> **To do**
The lines below from the one with "Task: Open the" up to and including the one with "Task: Click the" are what you should set down, exactly and without pictures.

(Pixel coordinate grounding data)
——————————
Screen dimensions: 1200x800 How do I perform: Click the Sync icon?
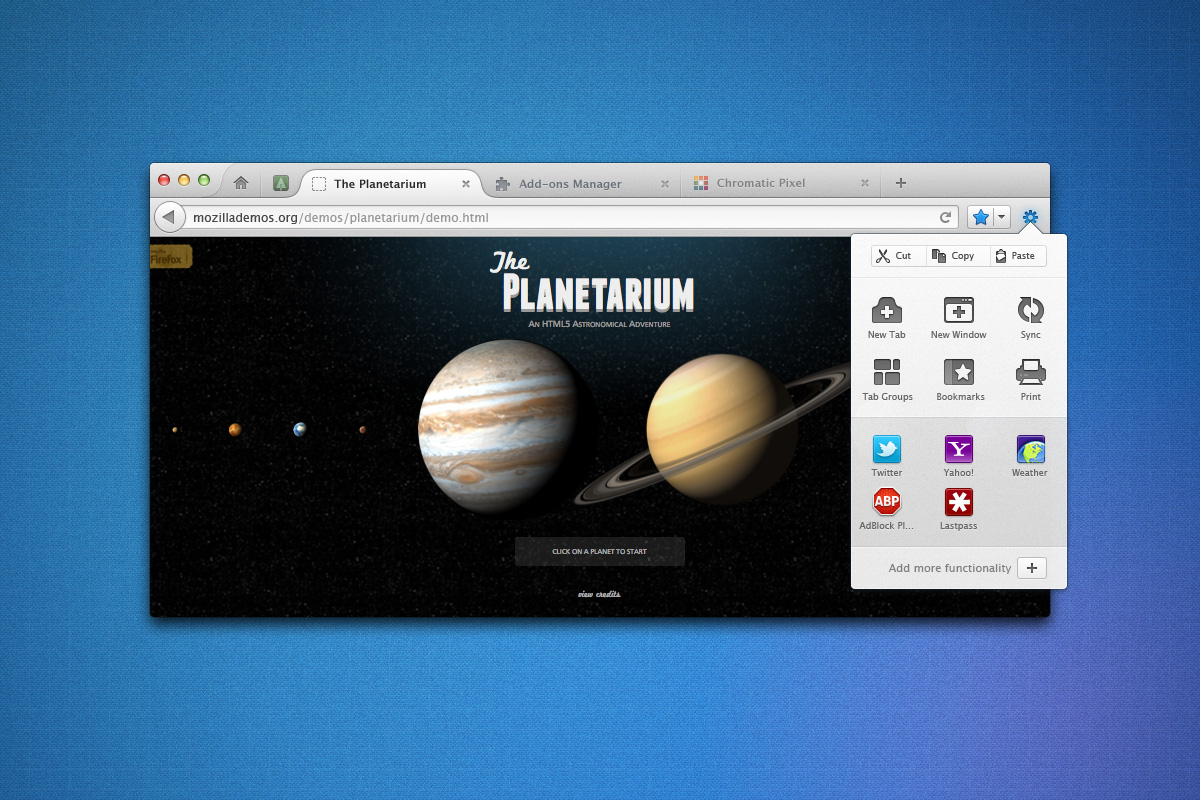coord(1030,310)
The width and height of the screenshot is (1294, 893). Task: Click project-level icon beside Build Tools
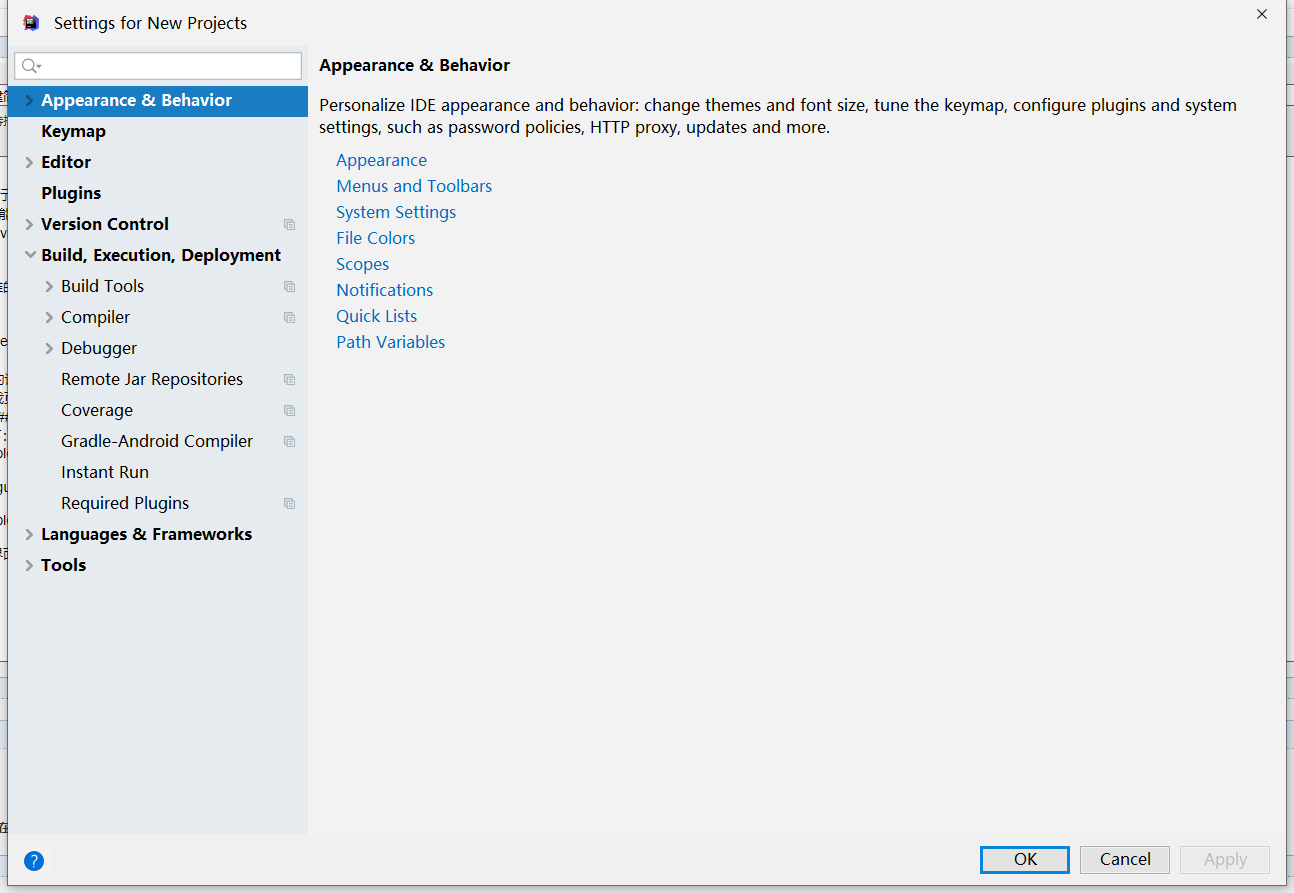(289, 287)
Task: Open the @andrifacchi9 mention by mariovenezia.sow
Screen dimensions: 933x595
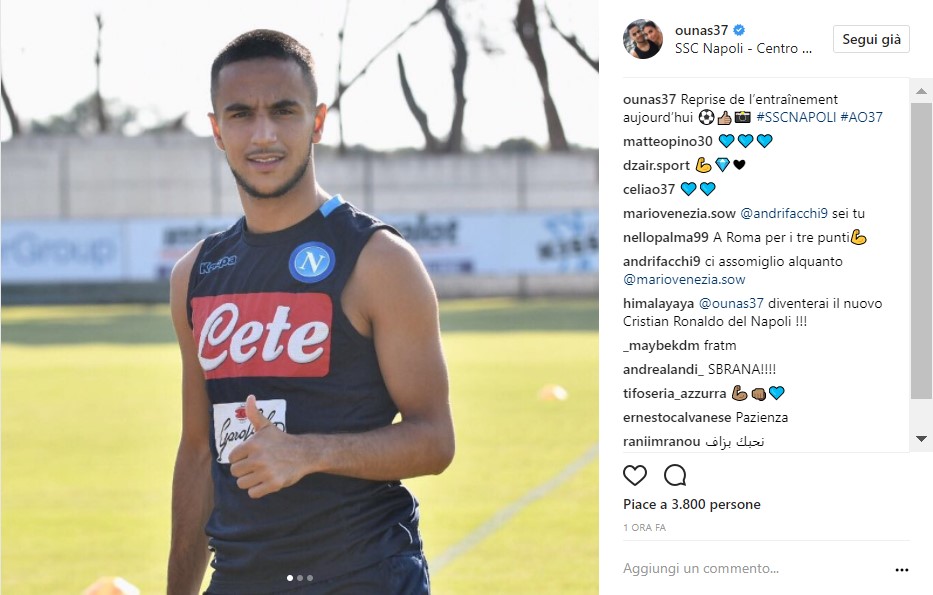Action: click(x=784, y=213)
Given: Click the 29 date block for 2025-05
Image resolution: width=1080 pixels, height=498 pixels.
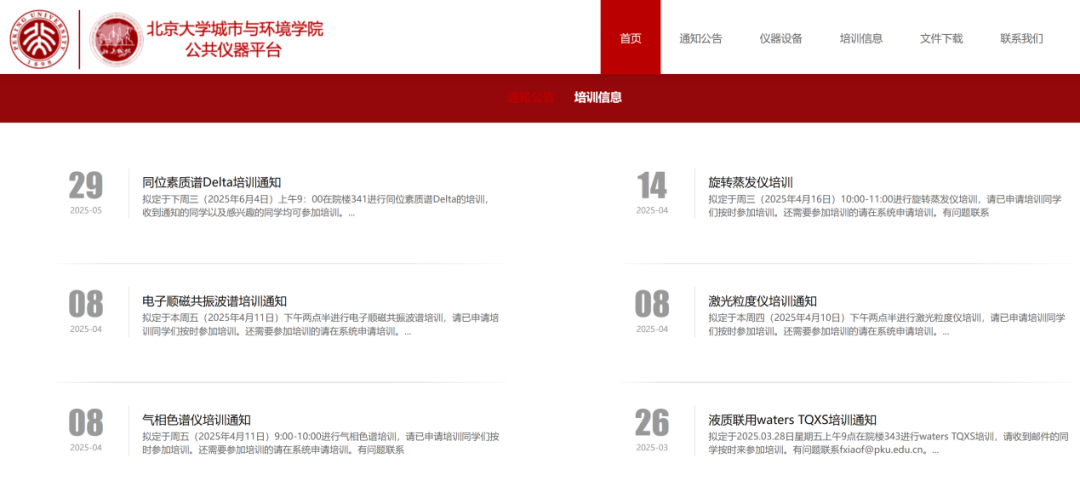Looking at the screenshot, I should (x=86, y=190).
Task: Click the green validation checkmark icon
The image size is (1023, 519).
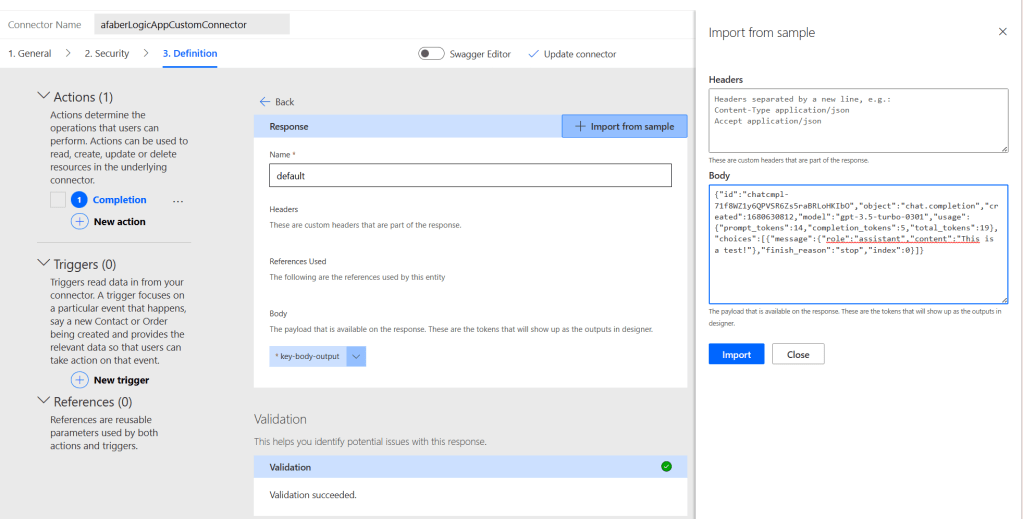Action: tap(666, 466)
——————————
> **Response to this task**
Task: Open the @andrifacchi9 mention by mariovenezia.sow
Screen dimensions: 933x595
Action: click(x=784, y=213)
Given: Click the 29 date block for 2025-05
Image resolution: width=1080 pixels, height=498 pixels.
Looking at the screenshot, I should (x=86, y=190).
Task: Click the green validation checkmark icon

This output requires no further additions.